Why not just expand the core config to handle colorspace conversions—that way plugins don’t have to duplicate the work? I didn’t take that approach for the same reason there are disagreements on color formats in the spec—there’s not a universal color type that works for all platforms (web and native). For that reason, I believe plugins should convert between colorspaces, and not core.
For example, say you wanted to use the Oklab colorspace in web. No problem—just use the
oklab()
CSS function which is supported by all browsers. Now what if you wanted to use that value in a Swift app… uh-oh. If the Swift plugin got anoklab()
string from core, now the Swift plugin has to do double work to not only parse and understand a CSS string; it still has to do the work of converting it to the P3 space anyway.In other words, since there’s no true universal way to express color in every programming language, then color conversion must be at the plugin (language) level.
But why allow hex normalization in core at all, then?
Core still normalizes colors to hex for the same reason the W3C Design Token spec enforces hex—it’s the only universal format that exists. It’s not only trivial to convert between hexadecimal and any sRGB-based format in any language; it’s also natively-accepted in many languages as well as-is.

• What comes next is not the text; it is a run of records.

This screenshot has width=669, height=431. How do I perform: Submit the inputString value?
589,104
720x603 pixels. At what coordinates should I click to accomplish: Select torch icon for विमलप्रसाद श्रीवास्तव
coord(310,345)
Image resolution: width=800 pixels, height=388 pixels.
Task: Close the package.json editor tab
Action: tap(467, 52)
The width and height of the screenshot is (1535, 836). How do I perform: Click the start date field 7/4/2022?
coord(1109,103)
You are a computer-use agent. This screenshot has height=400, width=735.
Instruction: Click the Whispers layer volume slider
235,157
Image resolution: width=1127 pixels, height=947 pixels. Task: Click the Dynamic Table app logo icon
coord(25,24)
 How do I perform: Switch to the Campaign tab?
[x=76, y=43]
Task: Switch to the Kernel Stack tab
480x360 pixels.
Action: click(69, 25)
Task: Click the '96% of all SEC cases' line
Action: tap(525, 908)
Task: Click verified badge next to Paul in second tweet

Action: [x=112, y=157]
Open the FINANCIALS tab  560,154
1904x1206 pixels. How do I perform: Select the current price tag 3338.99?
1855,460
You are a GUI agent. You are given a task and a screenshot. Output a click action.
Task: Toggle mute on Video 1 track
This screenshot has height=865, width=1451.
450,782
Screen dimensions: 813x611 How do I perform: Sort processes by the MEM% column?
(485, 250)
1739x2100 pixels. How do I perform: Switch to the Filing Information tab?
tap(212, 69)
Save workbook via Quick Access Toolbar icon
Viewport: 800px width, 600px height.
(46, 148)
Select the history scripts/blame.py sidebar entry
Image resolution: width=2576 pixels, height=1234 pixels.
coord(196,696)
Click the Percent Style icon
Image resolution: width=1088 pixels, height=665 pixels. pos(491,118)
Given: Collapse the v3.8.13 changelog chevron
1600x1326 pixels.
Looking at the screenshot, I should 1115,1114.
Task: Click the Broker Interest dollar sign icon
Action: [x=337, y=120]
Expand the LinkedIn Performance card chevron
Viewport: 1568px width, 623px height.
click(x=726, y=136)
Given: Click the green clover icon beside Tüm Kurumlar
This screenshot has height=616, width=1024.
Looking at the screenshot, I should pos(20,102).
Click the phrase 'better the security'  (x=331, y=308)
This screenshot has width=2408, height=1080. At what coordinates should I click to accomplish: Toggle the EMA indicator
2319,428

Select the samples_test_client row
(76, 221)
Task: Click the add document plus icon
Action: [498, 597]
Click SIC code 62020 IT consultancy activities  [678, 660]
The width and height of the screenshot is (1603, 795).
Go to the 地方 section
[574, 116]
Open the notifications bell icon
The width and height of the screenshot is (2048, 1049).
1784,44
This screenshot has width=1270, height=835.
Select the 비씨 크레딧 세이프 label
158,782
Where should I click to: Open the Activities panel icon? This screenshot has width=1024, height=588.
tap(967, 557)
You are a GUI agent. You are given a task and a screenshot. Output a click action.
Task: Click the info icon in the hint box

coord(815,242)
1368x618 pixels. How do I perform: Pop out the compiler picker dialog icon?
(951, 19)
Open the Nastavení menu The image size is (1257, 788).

So Hex is a special case, basically, and everything else has to have language-level awareness to manage colors.
Alternative 2: Culori Objects
This library uses Culori to manage color. Why not just allow culori color objects in core?
An object is even less portable than a hex string. Because whereas hex is usable as-is in many languages (i.e. you may not have to do anything), an object is usable in precisely zero languages. It would require every plugin to do the work of converting that into a useable colorspace which… would probably just be hex most of the time.